### SELECTION
========================
Clyde Puli Sunday, 22 March 2015, 08:30 Last update: about 10 years ago

It almost didn’t happen. In less than three weeks, local elections will be held in 34 local councils in Malta, an exercise which, after more than two decades, is well-established in our political landscape. Yet, had Joseph Muscat had his way, this round would have been postponed. Had it not been for the insistence of the Nationalist party, these elections simply would not have taken place.

Costly elections and cheap bailouts

It would cost too much, he said. Not that the Prime Minister is usually adamant about loosening the strings of the public purse. He bailed out the owner of Café Premier to the tune of €4.2 million. And it has just been announced that he gave Cyrus Engerer a pay package of €80,000 for no reason other than that he is Cyrus Engerer, the man who saw the guiding light. Sixteen-year-olds who thought they were to have been given the right to vote in local elections found out that if eligibility were lowered, the date would have been postponed. This would have meant that the reform would have made a difference only to the Prime Minister’s marketing opportunities, in company with fresh-faced young people.

Making a difference

This is the theme chosen by the Nationalist Party for this round of local council elections. We mean it. Over the years, many have tried to dismiss these elections as an exercise in frivolity. Many derided the division of a small country into small political and administrative divisions. Both feelings have been tapped into by Labour leaders – first by Alfred Sant and now by Joseph Muscat. We are now two decades wiser. No amount of political snobbery can do away with the fact that local councils are making a difference to people’s lives. Sure, big picture issues such as the environment and the economy are important but there’s no denying that the local election is also an important contributor to the quality of life. Local councils have addressed a specific segment of people’s lives, a segment which previously was left to the Minister (usually the one responsible for public works).
========================
### EXCERPTED RECORDS
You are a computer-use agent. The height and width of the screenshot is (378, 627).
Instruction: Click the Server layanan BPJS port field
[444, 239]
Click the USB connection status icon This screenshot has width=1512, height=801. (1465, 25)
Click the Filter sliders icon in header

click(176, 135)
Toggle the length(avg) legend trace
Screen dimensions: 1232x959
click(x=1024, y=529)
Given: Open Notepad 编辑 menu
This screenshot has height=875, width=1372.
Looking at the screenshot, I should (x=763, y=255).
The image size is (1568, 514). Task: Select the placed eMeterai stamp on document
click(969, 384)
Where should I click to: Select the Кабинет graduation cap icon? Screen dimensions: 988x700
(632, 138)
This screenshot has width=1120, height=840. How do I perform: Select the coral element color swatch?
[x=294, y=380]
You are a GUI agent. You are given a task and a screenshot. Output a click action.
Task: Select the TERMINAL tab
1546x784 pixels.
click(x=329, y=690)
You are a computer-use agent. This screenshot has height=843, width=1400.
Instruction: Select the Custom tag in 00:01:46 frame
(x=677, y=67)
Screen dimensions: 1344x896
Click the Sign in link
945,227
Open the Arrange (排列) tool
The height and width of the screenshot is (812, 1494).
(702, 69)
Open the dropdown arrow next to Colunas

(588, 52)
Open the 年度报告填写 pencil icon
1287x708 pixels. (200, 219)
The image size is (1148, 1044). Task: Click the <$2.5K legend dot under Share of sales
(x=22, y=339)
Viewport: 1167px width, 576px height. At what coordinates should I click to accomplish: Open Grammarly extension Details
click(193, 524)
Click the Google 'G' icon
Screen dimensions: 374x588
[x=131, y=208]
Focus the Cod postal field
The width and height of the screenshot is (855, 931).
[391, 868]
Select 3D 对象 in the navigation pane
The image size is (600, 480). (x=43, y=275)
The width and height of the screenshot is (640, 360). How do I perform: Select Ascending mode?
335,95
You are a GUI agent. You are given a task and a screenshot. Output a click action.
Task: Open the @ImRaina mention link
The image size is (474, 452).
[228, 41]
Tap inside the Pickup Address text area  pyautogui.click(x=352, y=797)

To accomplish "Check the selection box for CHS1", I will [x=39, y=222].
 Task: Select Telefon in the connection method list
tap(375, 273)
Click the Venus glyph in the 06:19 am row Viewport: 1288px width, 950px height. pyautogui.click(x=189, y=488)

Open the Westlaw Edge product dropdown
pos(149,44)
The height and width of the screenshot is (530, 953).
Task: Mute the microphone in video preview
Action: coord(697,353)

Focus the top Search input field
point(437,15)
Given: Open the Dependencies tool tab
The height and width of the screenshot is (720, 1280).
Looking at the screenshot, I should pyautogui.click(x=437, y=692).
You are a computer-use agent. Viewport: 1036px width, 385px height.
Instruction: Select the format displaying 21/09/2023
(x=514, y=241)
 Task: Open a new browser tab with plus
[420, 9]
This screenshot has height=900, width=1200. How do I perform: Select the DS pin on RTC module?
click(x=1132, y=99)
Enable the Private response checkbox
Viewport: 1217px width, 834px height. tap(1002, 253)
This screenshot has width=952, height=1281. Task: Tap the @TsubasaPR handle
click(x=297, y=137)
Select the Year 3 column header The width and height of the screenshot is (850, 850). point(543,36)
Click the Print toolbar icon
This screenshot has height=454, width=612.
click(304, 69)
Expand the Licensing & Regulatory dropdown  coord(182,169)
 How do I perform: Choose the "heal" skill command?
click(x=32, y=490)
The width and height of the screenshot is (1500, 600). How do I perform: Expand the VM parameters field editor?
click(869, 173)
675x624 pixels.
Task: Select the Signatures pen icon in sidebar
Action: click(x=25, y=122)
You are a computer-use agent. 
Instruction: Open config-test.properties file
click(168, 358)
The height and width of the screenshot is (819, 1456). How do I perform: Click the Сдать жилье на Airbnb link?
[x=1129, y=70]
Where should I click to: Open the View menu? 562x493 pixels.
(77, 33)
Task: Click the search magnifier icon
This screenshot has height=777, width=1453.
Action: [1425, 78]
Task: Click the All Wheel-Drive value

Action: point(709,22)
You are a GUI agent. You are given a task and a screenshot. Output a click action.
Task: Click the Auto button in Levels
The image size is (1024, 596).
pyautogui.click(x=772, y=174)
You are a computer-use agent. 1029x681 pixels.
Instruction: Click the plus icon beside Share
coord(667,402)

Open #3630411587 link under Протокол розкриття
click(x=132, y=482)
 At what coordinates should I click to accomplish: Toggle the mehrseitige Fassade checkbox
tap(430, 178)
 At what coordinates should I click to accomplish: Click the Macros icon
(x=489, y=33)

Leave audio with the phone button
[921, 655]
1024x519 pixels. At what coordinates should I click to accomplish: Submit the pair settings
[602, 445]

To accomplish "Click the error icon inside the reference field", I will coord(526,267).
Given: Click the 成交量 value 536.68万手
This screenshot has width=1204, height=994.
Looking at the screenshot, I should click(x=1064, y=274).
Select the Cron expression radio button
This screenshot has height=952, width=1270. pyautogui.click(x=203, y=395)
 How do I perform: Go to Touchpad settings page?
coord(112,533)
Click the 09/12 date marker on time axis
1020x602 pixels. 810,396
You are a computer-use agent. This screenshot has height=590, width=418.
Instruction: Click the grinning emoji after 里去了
========================
### TASKS TO COMPLETE
#1 Decide whether each statement agrees with the local elections column, answering yes or no and quoting the words from the column that settle it. (a) Local elections are to be held in 34 local councils in Malta. (b) The owner of Café Premier was bailed out with €80,000. (c) Alfred Sant is named as a Labour leader.
#2 Please reproduce the stretch of the local elections column from "It would cost" through "fresh-faced young people.".
Rely on the local elections column alone, not on the items.

### OUTPUTS BY TASK
#1
(a) Yes: "local elections will be held in 34 local councils in Malta"
(b) No: "He bailed out the owner of Café Premier to the tune of €4.2 million."
(c) Yes: "Both feelings have been tapped into by Labour leaders – first by Alfred Sant and now by Joseph Muscat."

#2
It would cost too much, he said. Not that the Prime Minister is usually adamant about loosening the strings of the public purse. He bailed out the owner of Café Premier to the tune of €4.2 million. And it has just been announced that he gave Cyrus Engerer a pay package of €80,000 for no reason other than that he is Cyrus Engerer, the man who saw the guiding light. Sixteen-year-olds who thought they were to have been given the right to vote in local elections found out that if eligibility were lowered, the date would have been postponed. This would have meant that the reform would have made a difference only to the Prime Minister’s marketing opportunities, in company with fresh-faced young people.